ALDF Urges the U.S. to Promote Animal and Consumer Safety in Trade NegotiationsPosted by The Stanford Law School Student Animal Legal Defense Fund on April 25, 2014
What do international trade negotiations have to do with the way animals are treated? More than you might suspect. The federal government is currently in the middle of talks with Europe aimed at forming a sweeping new trade agreement. The goal of an eventual agreement, which will be called the Transatlantic Trade and Investment Partnership (TTIP), is to boost trade between the U.S. and Europe. One way of increasing trade may be to revamp regulations—in particular, food regulations—so that more food can be imported on both sides. For example, Europe doesn’t allow as many antibiotics in its meat as the U.S. and so meat produced here often can’t be sold in Europe. Therefore, one result of an agreement may be that food regulations in the U.S. and Europe become more uniform.
This could be a good thing. If Europe agrees to adopt our best practices, and we agree to adopt Europe’s best practices, then consumers and animals on both sides of the Atlantic will win. That’s the position ALDF and 28 other animal rights, environmental, and consumer groups took in a recent letter to the U.S. Trade Representative, who speaks for the President in these negotiations. But if the meat industry gets its way, just the opposite will happen: food safety and animal welfare regulations will weaken on a host of issues. Here are a few of the main issues at stake, which ALDF has asked the federal government to take a stand on:
Decreasing antibiotics use in meat production. As ALDF has noted in its petition to the USDA, excessive use of antibiotics in animals raised for food (to promote rapid animal growth using less feed) is a major contributor to antibiotic-resistant bacterial infections that are estimated to kill more than 23,000 people each year in the U.S. alone. The federal government should tighten regulations on antibiotic use at home, rather than ask European nations to loosen the safety regulations they already have in place.
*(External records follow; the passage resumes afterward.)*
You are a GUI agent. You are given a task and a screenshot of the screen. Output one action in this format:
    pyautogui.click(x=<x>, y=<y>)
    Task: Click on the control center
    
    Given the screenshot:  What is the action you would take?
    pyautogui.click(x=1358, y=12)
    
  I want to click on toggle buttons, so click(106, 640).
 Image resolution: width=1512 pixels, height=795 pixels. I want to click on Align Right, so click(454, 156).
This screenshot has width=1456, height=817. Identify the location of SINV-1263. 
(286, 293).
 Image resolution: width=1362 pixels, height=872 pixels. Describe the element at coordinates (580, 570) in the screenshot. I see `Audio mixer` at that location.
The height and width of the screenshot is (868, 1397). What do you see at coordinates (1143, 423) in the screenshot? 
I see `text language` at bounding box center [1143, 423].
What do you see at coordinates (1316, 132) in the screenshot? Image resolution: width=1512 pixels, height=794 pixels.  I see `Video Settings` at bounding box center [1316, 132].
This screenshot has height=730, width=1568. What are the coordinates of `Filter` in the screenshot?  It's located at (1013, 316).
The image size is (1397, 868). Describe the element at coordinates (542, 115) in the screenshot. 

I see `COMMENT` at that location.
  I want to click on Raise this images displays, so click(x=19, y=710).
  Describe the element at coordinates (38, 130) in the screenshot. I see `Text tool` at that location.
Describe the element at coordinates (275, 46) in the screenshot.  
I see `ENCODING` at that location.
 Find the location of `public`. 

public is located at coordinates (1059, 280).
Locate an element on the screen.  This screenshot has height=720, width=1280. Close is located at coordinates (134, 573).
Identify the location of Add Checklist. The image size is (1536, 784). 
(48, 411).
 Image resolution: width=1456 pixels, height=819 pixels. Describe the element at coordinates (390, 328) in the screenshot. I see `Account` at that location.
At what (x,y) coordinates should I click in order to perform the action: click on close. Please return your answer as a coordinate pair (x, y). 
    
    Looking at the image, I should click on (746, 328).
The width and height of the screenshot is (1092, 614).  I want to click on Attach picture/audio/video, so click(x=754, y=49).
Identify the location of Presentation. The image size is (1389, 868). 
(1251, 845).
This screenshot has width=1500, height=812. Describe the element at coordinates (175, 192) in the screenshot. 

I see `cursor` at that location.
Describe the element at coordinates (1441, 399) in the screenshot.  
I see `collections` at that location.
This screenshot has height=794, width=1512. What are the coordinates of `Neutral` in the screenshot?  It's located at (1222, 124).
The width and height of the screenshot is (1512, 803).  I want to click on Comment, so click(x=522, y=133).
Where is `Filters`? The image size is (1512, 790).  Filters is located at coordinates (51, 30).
Banning the animal feed additive “ractopamine.” Europe doesn’t allow the use of ractopamine in meat production or import meat from animals that have been treated with it. That’s because animals treated with ractopamine can suffer serious health problems, and there have never been conclusive, comprehensive studies on the drug’s effects on humans. As ALDF has long argued, in partnership with the Center for Food Safety, U.S. should follow Europe’s lead and ban the drug.
Playing it safe on “mad cow” disease. The U.S. bans the import of feed ingredients that could be contaminated with mad cow disease. Yet the European meat industry is seeking to overturn this ban, even while the E.U. is considering relaxing its own internal preventative measures. Mad cow disease, which affects a cow’s nervous system, destroys the animal’s brain and spinal cord. The fact that incidents of the disease have fallen dramatically in recent years is a sign that existing regulations work, not that they should be weakened.
Defending Country-of-Origin Labeling. The U.S. requires clear labeling that shows where food comes from, which helps consumers make informed decisions. The federal government should stand fast in requiring such labeling, and encourage other nations to take similar steps. In this way, consumers can make informed choices about animal welfare and their diets, both here and abroad.